Oh yes. sendmail is the guy who reliably takes all the email that you send
from your MUA (mutt/pine) and then passes it on the recipient. There are two
ways by which sendmail gets hold of a mail - 1) from local SMTP port, handed
over by either a mail client like netscape, or another MTA (usually mails that
arise remotely), and 2) by MUAs manually invoking sendmail (sendmail -oem
-oi), as done by mutt/pine. It can do a lot of things with the email it got,
some of them being 1) deliver to a local mailbox, 2) hand it over to a
specified relay host, 3) try to deliver to the MX host of the recipient
domain etc. The rulesets in sendmail.cf actually tells sendmail what to do
with each message.

> Will (or should) mails downloaded by fetchmail appear in the local
> mailbox immediately or only when all the mails have been downloaded i.e.,

Mails downloaded by fetchmail will start appearing as soon as it is
downloaded (well, almost). fetchmail keeps only one mail at a time in memory.

> fetchmail is done with its job? So here its internet to fetchmail to
> sendmail to local mailbox right ? 

Yes. Actually, with modern sendmail configurations on Linux systems, it is
imapd/pop3d->fetchmail->sendmail->procmail->mailbox.

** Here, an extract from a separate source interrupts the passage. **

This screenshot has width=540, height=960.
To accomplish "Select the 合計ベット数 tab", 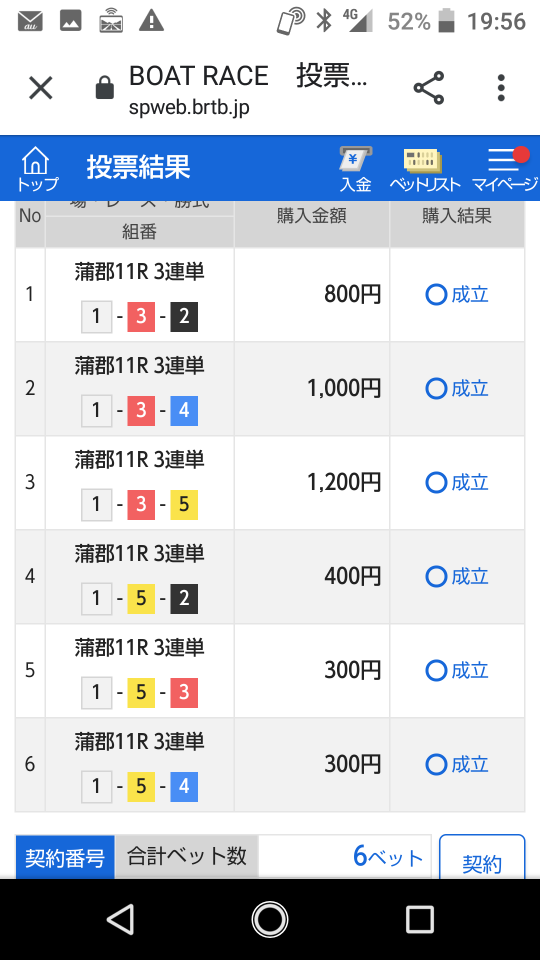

> Where do I read this ? Which command/file shows this ? I have yet to see
> this message.

Look in your .fetchmailrc file to see where it is logging. If it is logging to
syslog, then look in /var/log/maillog (usually).

Binand

-- 
main(int c,char **v){while(!fork()){strcpy(v[0],tmpnam(0));sleep(1);}}
A program that changes its name and pid every second.